On reviewing published reports, combination of two benign tumours on unilateral PG is extremely rare.8 In benign and malignant combination, WT is the most common type followed by PA on benign side where as Mucoepidermoid carcinoma (MEC) is most common type followed by acinic cell carcinoma on malignant counterpart. The most popular histological combination of neoplasms is WT and MEC.9 Other benign tumors, such as sebaceous lymphadenoma and myoepithelioma, and malignant tumors, such as adenocarcinoma, squamous cell carcinoma, carcinoma ex-pleomorphic adenoma and salivary ductal carcinoma, have been reported.9, 10
In our case both the tumors were benign. The role of imaging and FNAC is controversial in collision tumors. Clinician should suspect malignancy based on clinical features. An ultrasound guided FNAC from suspicious solid areas of the tumor may help us in diagnosing a malignant tumor combination. The oncological safety of conservative surgical procedures like adequate parotidectomy and extracapsular excision in collision tumor is controversial.

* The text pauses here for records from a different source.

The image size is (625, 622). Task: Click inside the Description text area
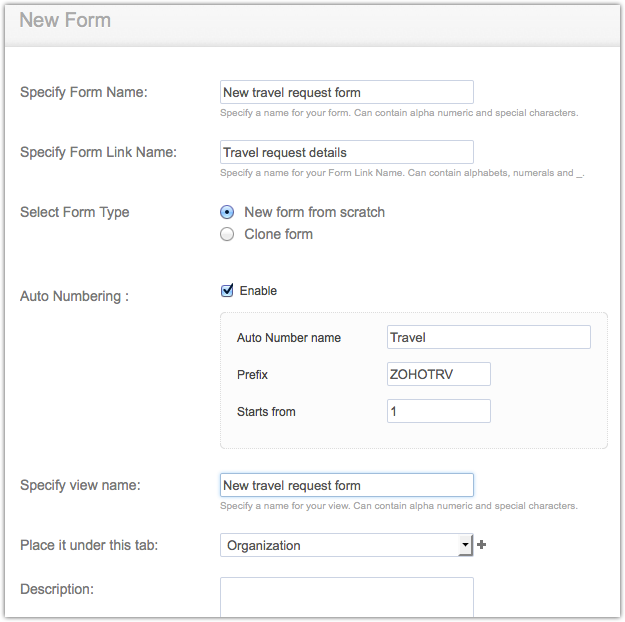coord(346,597)
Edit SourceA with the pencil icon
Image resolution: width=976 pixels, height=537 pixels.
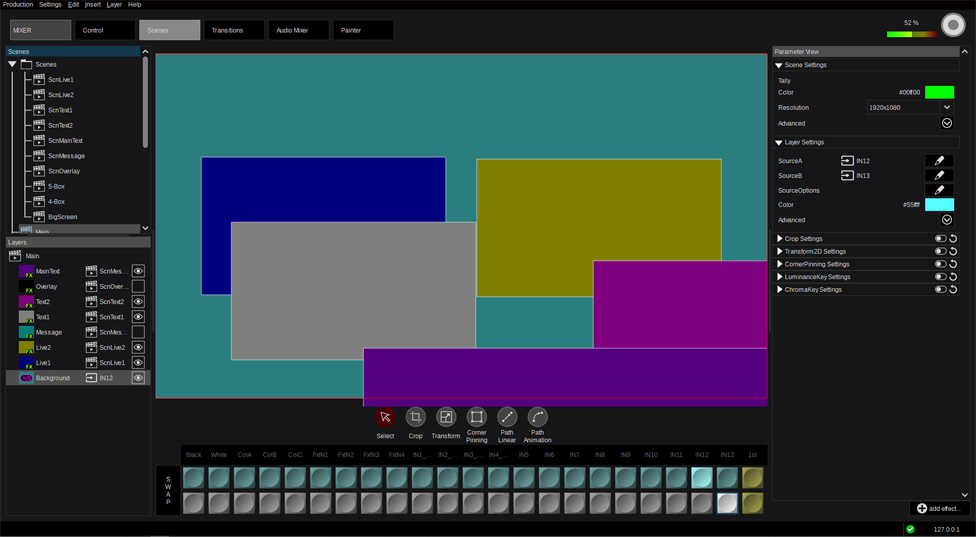(938, 160)
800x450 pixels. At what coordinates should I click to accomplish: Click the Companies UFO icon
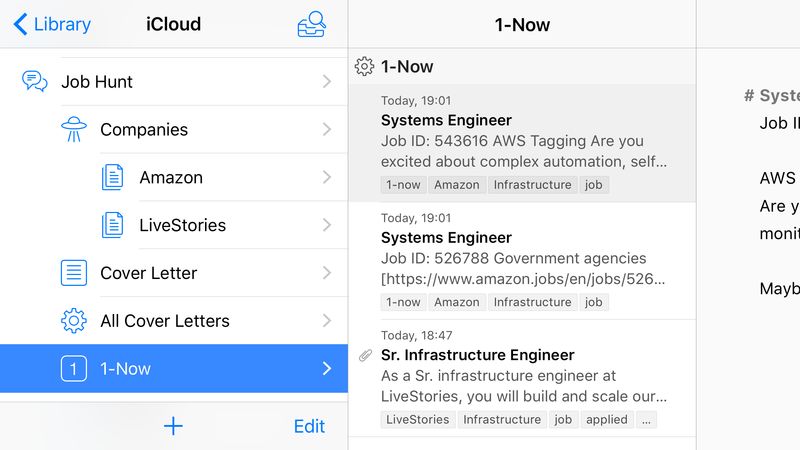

The role of frozen section in a suspicious malignant tumor needs to be studied prospectively to know the magnitude of the malignant combination. Non-surgical management of WT such as careful observation should be reconsidered where collision tumors are suspected. Although a handful of case reports have been reported on a combination of malignant collision/hybrid tumours, this present report is one of the very few reported cases of combination of benign PG collision tumours. The surgeon should be aware of rare collision tumors of the salivary glands, so that they can be diagnosed preoperatively when there is a clinical suspicion on evaluation. A close follow-up is advocated to monitor the probability of recurrence and early intervention if diagnosed.